Thibault
Live view fallback with no websocket?
Hi,
I used liveviews for a website. Everything works fine and the technology is really great. But I’m running into troubles with some customers behind proxy that won’t let websockets through properly.
With regular websockets, I have the option to enable longpolling for them. Is there a way to enable longpolling for live view too as a fallback (with a heavy performance hit, I’m aware, but better than nothing at all) ?
Marked As Solved
chrismccord
It’s the same way you fallback to long polling when using channels. The LiveSocket constructor accepts the same options as Phoenix.Socket
Also Liked
chrismccord
The long poll transport is only Ajax so if REST/HTML works, then long poll will work. Did you make the following changes to your app.js and endpoint?
import {Socket, LongPoll} from "phoenix"
let csrfToken = document.querySelector("meta[name='csrf-token']").getAttribute("content")
let liveSocket = new LiveSocket("/live", Socket, {
transport: LongPoll,
params: {_csrf_token: csrfToken}
})
…
socket "/live", Phoenix.LiveView.Socket,
longpoll: [connect_info: [session: @session_options], log: false],
websocket: [connect_info: [session: @session_options], log: false]
LostKobrakai
I got curious how socket.io handles the issue and I found this information:
Since Socket.IO 1.x, the fallback algorithm changed from a downgrade approach to an upgrade approach.
Long polling pretty much works everywhere, so that is used at first so you can get a “connection” right away.

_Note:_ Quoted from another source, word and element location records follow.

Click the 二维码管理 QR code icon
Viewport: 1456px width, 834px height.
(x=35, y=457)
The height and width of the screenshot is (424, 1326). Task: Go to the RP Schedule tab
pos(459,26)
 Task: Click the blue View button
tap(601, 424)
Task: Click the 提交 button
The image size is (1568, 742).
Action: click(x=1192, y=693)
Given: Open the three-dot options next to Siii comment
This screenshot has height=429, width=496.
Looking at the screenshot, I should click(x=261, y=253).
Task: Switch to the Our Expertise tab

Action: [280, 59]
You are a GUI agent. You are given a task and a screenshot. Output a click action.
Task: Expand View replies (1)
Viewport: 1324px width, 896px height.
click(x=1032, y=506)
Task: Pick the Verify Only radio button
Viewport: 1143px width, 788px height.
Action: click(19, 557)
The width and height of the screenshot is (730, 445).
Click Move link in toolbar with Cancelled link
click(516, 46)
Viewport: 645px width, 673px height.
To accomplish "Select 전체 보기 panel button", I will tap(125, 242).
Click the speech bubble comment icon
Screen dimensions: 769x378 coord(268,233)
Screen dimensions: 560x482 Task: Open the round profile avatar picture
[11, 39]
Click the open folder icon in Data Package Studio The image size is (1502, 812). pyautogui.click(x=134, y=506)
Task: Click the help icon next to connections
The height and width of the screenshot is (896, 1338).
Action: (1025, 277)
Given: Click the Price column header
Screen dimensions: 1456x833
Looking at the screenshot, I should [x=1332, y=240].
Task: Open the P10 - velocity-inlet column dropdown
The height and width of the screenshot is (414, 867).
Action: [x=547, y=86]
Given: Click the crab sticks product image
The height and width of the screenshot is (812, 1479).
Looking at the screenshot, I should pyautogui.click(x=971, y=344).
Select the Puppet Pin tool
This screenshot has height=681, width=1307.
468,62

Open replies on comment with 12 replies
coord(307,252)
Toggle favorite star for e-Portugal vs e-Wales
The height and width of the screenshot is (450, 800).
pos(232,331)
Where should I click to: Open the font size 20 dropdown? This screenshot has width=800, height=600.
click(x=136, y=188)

Then in the background, an attempt is made to upgrade the long polling connection to a websocket connection. If the upgrade is successful, the long polling stops and the session switches to the websocket connection. If it’s not successful, the long polling “connection” stays open and continues to be used.
I’m wondering if something like that would be possible in phoenix?
florish
To follow up on my own post: we tried to fix the issue by enabling longpoll transport as a fallback (Elixir side). This did not fix the connection issue for our customers in their Citrix environment. We then did what @chrismccord suggested in post #8 (making longpoll the default and disabling websockets). This did the trick.
Given the above, I think I can conclude that in our case, the fallback mechanism did not do anything somehow. Haven’t had the opportunity to assess why (hard to do as we are not able to reproduce the error locally), but if Citrix disables websocket connections somewhere on the network level, I can imagine that this is an unhandled case, as the fallback mechanism may be based on a browser not supporting websockets.
If anyone has ideas on how to get to the root of this, I’d love to help, but I’m afraid I need some initial pointers to get started.